Measuring Search Relevance

How do we know when we’ve built software that has improved the search results returned by the eBay search engine? There are many ways we can understand this, and this blog post focuses on using human judges to assess the performance of the engine. In a future post, I’ll talk more about A/B testing, behavioral and business metrics we capture from the eBay site, and other ways of measuring search accuracy.

One of the most important ways we understand if we’ve improved our search engine is by asking people what they think. We do this at a large-scale: we’ve asked human judges questions about our search results over two million times in the past year.

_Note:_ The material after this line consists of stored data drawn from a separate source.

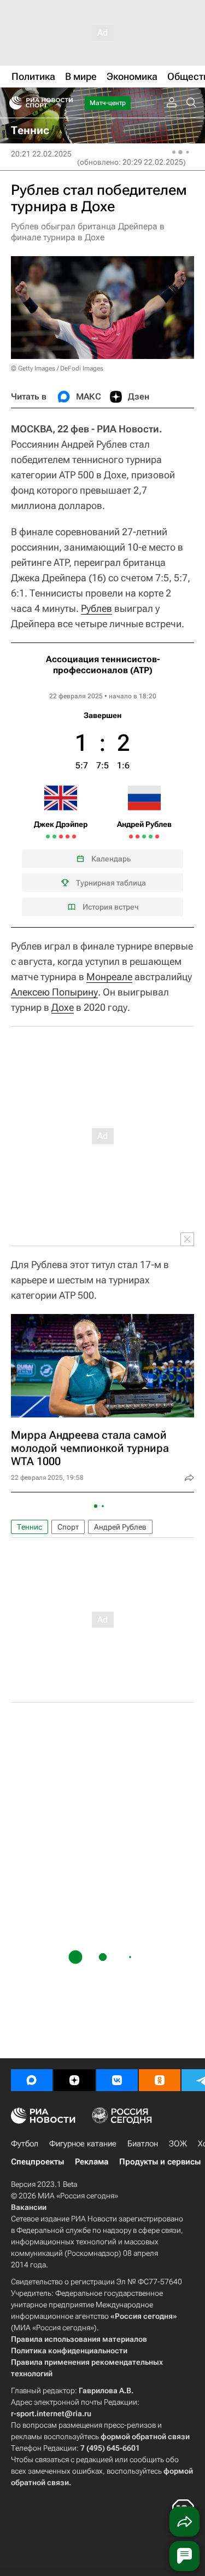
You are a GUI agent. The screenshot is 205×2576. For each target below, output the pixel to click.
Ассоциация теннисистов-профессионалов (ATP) (103, 664)
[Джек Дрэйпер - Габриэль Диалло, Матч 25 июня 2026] (54, 836)
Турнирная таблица (111, 882)
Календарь (111, 858)
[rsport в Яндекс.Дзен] (74, 2080)
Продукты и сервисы (160, 2162)
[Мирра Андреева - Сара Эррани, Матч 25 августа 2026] (144, 836)
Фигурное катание (82, 2144)
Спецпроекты (37, 2162)
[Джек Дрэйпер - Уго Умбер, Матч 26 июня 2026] (61, 836)
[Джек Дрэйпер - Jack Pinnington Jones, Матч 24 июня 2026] (48, 836)
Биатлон (142, 2144)
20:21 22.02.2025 (41, 153)
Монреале (109, 976)
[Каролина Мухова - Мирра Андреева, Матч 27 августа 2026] (157, 836)
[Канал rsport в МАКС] (31, 2080)
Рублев (96, 608)
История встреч (111, 906)
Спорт (68, 1527)
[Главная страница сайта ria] (12, 103)
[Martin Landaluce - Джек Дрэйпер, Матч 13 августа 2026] (74, 836)
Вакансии (28, 2207)
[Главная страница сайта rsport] (65, 103)
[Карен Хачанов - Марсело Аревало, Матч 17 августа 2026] (131, 836)
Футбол (24, 2144)
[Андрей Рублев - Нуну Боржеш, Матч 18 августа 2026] (137, 836)
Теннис (29, 1527)
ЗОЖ (178, 2144)
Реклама (91, 2162)
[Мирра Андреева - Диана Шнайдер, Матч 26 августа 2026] (151, 836)
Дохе (62, 1007)
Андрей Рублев (120, 1527)
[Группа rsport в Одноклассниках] (159, 2080)
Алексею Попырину (54, 992)
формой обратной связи (145, 2436)
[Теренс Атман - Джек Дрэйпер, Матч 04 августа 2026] (67, 836)
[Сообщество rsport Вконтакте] (117, 2080)
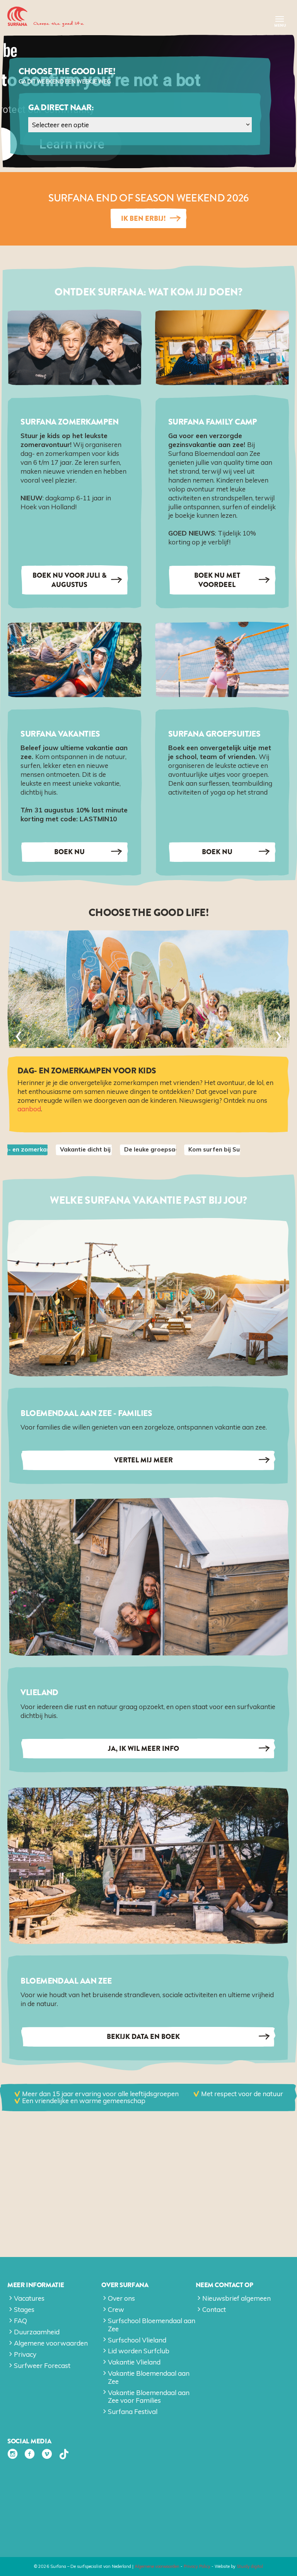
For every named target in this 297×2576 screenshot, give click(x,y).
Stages (24, 2309)
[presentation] (18, 1035)
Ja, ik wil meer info (143, 1748)
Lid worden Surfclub (138, 2351)
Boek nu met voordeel (217, 580)
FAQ (20, 2321)
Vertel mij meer (143, 1460)
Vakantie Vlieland (134, 2362)
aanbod (29, 1109)
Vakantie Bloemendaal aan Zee (148, 2377)
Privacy (25, 2354)
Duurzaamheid (37, 2332)
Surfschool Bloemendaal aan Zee (151, 2324)
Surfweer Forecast (42, 2365)
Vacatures (29, 2298)
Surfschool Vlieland (137, 2340)
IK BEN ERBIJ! (143, 218)
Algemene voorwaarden (51, 2343)
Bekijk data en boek (143, 2037)
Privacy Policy (197, 2566)
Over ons (121, 2298)
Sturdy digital (250, 2566)
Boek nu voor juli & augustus (69, 580)
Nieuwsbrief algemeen (236, 2298)
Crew (116, 2309)
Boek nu (69, 852)
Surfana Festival (132, 2411)
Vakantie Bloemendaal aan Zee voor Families (148, 2396)
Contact (214, 2309)
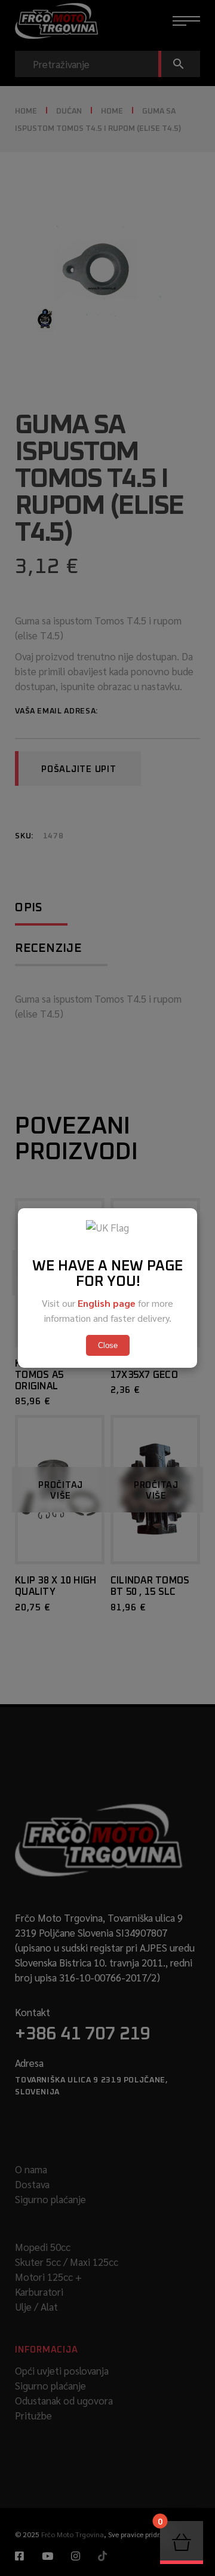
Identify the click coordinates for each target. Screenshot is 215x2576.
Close (108, 1345)
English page (107, 1303)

We use this data to compute scores or metrics, and we use these metrics for a few purposes: first, they help us understand whether one search algorithm is better than another; second, they help us understand where a search algorithm doesn’t work and needs to be improved (for example, maybe it doesn’t work well in the collectibles category, or maybe it only works well for short one- or two-word queries); and, last, it helps us understand what users want – it’s great data to look through to understand how our users think about searching on eBay. It’s super useful data, and it’s available to all eBay employees on our intranet site. (http://qu, where QU stands for Query Understanding.)

We refer to the process of gathering this data as relevance judgment, that is, collecting human judgment about the relevance of search results. The basic task goes like this: we present a judge with an eBay item, and a search engine query, and we ask the judge to assess how relevant the item is to the query on a four-point scale. For example, suppose the query is ipod nano 16Gb and the item is a brand new Apple 6th generation iPod nano 16Gb. The judge might decide that this is a “great result” (which might be, say, our top rating on the four-point scale), click on a radio button to record their vote, and move on to the next task. If the item was a car that had an iPod adapter in it, the judge might decide this result is “irrelevant” (say the lowest rating on the four point scale). If it were a Samsung mp3 player, it might be “partially relevant” (say the second-to-lowest), and if it were a used Apple iPod nano 2nd generation that’s missing its headphones, the judge might say “relevant” (it’s not perfect, but it sure is an Apple iPod).

The judgment process is subjective, and different people will make different choices. If the query is shoes and the item we show the judge is just one shoe from a pair: is it irrelevant, partially relevant, or maybe even relevant? There are many arguments you could make: a shoe isn’t shoes, so it’s irrelevant; a shoe is half of a pair of shoes, and so it’s partially relevant; or, maybe there’s a complicated argument you can make about it being relevant. I guess we’d all agree it isn’t a great result. There are two ways we address subjectivity: first, we ask multiple judges to assess the same results to get an average score; and, second, we judge thousands of queries, so that we can compute metrics and be confident statistically that the numbers we see represent true differences in performance between algorithms.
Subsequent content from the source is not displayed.